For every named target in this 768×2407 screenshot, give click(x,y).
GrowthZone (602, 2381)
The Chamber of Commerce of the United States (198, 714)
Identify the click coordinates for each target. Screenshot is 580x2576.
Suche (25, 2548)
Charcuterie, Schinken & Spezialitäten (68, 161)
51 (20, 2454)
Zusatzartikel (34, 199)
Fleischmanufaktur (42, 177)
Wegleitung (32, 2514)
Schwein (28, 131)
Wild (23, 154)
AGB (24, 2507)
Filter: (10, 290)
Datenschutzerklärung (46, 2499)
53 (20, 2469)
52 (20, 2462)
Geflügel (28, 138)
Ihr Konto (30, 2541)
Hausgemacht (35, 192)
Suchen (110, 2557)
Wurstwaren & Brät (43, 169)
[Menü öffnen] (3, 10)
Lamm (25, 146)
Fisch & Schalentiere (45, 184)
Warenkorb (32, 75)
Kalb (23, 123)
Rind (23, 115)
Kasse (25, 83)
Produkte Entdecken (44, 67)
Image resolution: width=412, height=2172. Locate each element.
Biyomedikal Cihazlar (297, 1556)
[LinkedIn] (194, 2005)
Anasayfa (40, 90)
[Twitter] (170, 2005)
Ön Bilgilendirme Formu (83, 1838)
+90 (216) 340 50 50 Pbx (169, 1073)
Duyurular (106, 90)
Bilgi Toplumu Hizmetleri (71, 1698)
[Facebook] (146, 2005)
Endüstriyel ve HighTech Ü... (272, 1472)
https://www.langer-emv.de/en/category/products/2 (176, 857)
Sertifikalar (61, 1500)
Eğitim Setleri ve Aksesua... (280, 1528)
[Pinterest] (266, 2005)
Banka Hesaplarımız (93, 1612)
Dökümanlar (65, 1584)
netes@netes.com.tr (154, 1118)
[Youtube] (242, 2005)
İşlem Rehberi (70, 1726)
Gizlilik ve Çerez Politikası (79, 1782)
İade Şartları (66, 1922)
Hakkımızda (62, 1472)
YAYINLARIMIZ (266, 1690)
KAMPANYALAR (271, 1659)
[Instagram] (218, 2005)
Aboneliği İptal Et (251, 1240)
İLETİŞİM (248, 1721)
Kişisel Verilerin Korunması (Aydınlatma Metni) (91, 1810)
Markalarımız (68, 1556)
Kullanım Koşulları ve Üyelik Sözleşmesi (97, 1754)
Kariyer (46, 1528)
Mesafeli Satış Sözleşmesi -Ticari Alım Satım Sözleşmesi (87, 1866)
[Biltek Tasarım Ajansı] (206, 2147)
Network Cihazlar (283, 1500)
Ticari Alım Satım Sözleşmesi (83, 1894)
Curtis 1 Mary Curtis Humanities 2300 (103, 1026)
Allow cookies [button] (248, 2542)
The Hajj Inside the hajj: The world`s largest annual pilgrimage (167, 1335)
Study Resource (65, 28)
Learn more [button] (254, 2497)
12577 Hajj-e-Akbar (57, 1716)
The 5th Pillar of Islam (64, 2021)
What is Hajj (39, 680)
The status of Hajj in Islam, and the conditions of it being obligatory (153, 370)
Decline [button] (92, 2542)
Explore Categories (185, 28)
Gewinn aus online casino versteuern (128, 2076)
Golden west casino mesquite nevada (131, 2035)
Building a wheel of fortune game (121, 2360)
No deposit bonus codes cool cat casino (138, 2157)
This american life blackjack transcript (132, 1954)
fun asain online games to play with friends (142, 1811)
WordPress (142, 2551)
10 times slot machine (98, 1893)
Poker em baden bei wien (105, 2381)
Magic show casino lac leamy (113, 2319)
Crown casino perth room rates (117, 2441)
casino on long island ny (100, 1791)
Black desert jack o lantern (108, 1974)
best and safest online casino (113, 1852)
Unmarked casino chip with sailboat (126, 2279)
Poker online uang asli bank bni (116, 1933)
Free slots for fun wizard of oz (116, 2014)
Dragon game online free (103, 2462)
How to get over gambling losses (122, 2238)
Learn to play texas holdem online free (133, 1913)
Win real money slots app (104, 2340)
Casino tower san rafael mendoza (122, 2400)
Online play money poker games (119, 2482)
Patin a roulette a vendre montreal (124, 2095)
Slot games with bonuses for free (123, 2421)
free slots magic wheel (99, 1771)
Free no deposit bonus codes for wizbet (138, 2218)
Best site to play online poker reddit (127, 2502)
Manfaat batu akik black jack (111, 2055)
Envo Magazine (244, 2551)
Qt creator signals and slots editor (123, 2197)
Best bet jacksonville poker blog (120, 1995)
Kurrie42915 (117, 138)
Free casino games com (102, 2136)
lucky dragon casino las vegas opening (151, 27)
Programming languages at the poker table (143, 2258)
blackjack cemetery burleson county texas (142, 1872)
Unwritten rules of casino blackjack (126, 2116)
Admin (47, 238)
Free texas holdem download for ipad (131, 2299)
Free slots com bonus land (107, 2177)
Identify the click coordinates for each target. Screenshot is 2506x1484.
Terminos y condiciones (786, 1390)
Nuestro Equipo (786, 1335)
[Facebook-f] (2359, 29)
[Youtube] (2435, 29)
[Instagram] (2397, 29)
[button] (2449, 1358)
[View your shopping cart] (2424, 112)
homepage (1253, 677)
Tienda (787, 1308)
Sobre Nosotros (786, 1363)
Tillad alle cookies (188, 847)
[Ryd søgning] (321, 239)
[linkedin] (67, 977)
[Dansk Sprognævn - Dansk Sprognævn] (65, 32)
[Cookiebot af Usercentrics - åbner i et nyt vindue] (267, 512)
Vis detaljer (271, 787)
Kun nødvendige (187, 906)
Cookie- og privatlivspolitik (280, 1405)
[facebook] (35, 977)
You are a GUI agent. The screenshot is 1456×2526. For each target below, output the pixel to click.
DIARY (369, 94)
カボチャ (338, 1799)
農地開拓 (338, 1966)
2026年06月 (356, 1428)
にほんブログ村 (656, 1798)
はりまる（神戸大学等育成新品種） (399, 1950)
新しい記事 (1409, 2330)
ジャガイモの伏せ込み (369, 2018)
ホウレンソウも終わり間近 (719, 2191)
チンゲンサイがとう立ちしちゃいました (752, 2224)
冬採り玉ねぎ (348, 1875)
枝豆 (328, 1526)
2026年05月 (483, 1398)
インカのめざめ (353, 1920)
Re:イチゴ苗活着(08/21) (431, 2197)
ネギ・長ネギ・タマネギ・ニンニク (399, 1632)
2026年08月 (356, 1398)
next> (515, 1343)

--

**Try it**
In the entries above, restate word for word the lines between the one holding "Learn to play" and the one holding "homepage (1253, 677)", inclusive, and nothing besides.

**Task solution**
Learn to play texas holdem online free (133, 1913)
Win real money slots app (104, 2340)
Casino tower san rafael mendoza (122, 2400)
Online play money poker games (119, 2482)
Patin a roulette a vendre montreal (124, 2095)
Slot games with bonuses for free (123, 2421)
free slots magic wheel (99, 1771)
Free no deposit bonus codes for wizbet (138, 2218)
Best site to play online poker reddit (127, 2502)
Manfaat batu akik black jack (111, 2055)
Envo Magazine (244, 2551)
Qt creator signals and slots editor (123, 2197)
Best bet jacksonville poker blog (120, 1995)
Kurrie42915 (117, 138)
Free casino games com (102, 2136)
lucky dragon casino las vegas opening (151, 27)
Programming languages at the poker table (143, 2258)
blackjack cemetery burleson county texas (142, 1872)
Unwritten rules of casino blackjack (126, 2116)
Admin (47, 238)
Free texas holdem download for ipad (131, 2299)
Free slots com bonus land (107, 2177)
Identify the click coordinates for each target. Screenshot is 2506x1484.
Terminos y condiciones (786, 1390)
Nuestro Equipo (786, 1335)
[Facebook-f] (2359, 29)
[Youtube] (2435, 29)
[Instagram] (2397, 29)
[button] (2449, 1358)
[View your shopping cart] (2424, 112)
homepage (1253, 677)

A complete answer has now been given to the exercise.